While Tucson is known for many gastronomic delights, the most beloved is probably the spicy “Sonoran Dog.” Our friends at You Sly Dog Food Truck serve the BEST dogs in Tucson, and we wanted to help them by shooting some new images to use in their marketing.

The biggest challenge? Controlling off-camera flash lighting in such a small space. Cue: MagMod!

Softbox Lighting for the Hero Shot

I wanted to get a “hero shot” of Ramon as he ran the truck. Since this photo was taken at 5 PM in the bright Tucson sun, I needed to add lighting inside the truck in order to match the ambient light outside. I used a MagBox 24” Octa with the Fabric Diffuser and 1 Godox AD-200 in the front doorway to light up the interior of the truck behind Ramon.

I chose to use the MagBox as a background light specifically because of its ability to give a nice large, even spread of light. This served as a background fill light as well as a kicker light on the left side of Ramon’s head and shoulders.

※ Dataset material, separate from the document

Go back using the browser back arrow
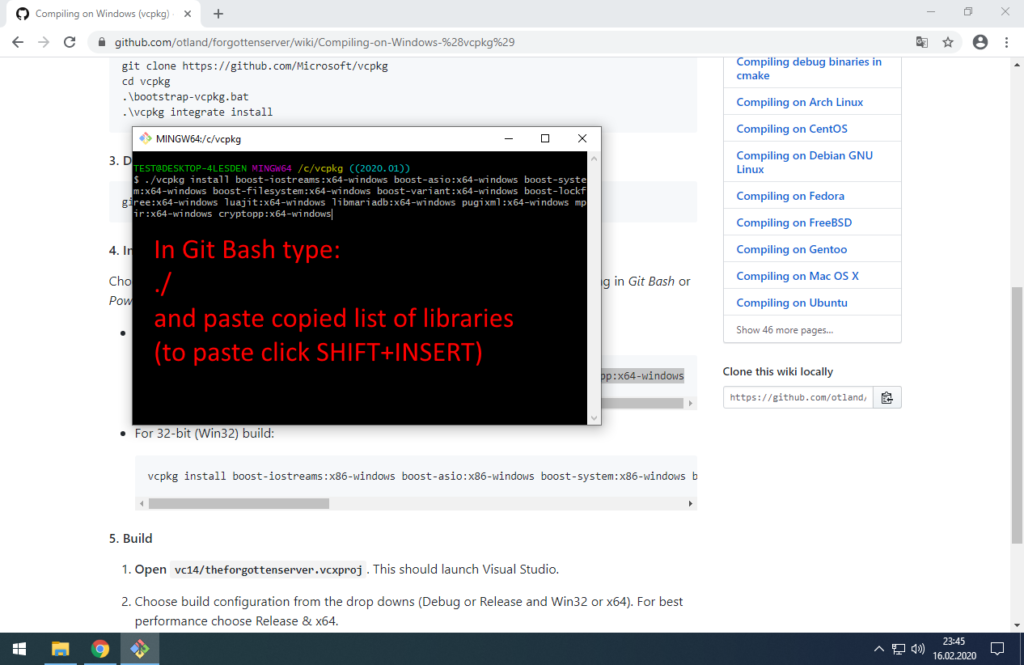1024x665 pixels. point(18,42)
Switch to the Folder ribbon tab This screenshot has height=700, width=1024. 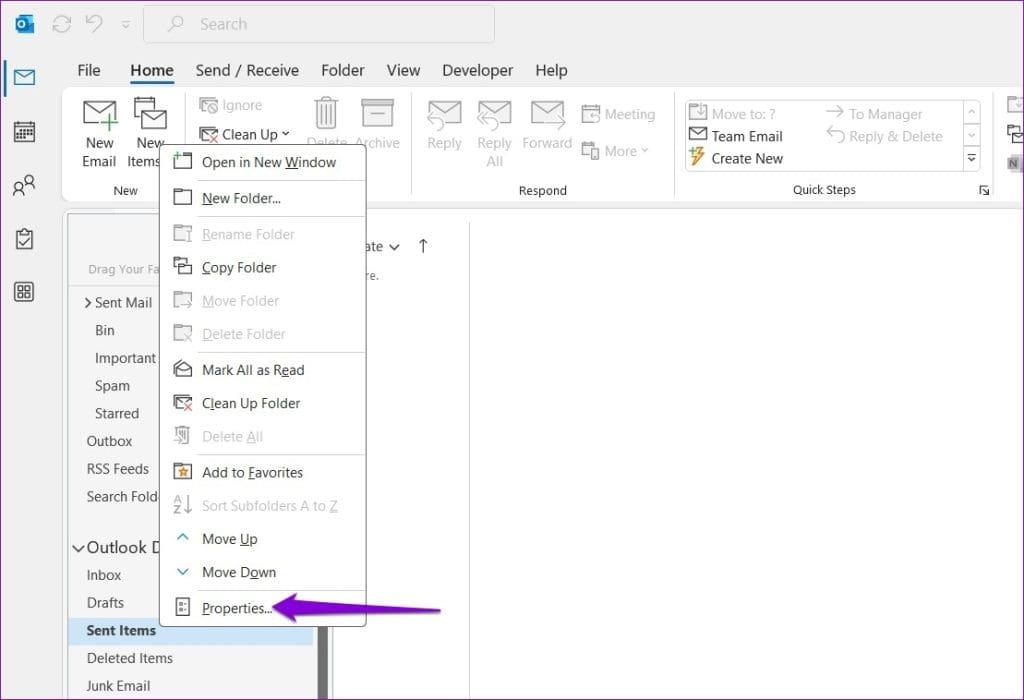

To light Ramon's face, I used a SuperClamp to hang a speedlight from the inside partition of the truck to his right (camera left). On the SuperClamp, I attached a MagShoe and a Godox V860 with a MagGrid to prevent light from going anywhere but my subject.

Check out the image below. This is what it would have looked like without any off-camera lighting. In order to more properly expose Ramon, I would have had to dial in a lot more ambient light, causing the whites of the truck to blow out. The detail in the menu lettering would have been lost.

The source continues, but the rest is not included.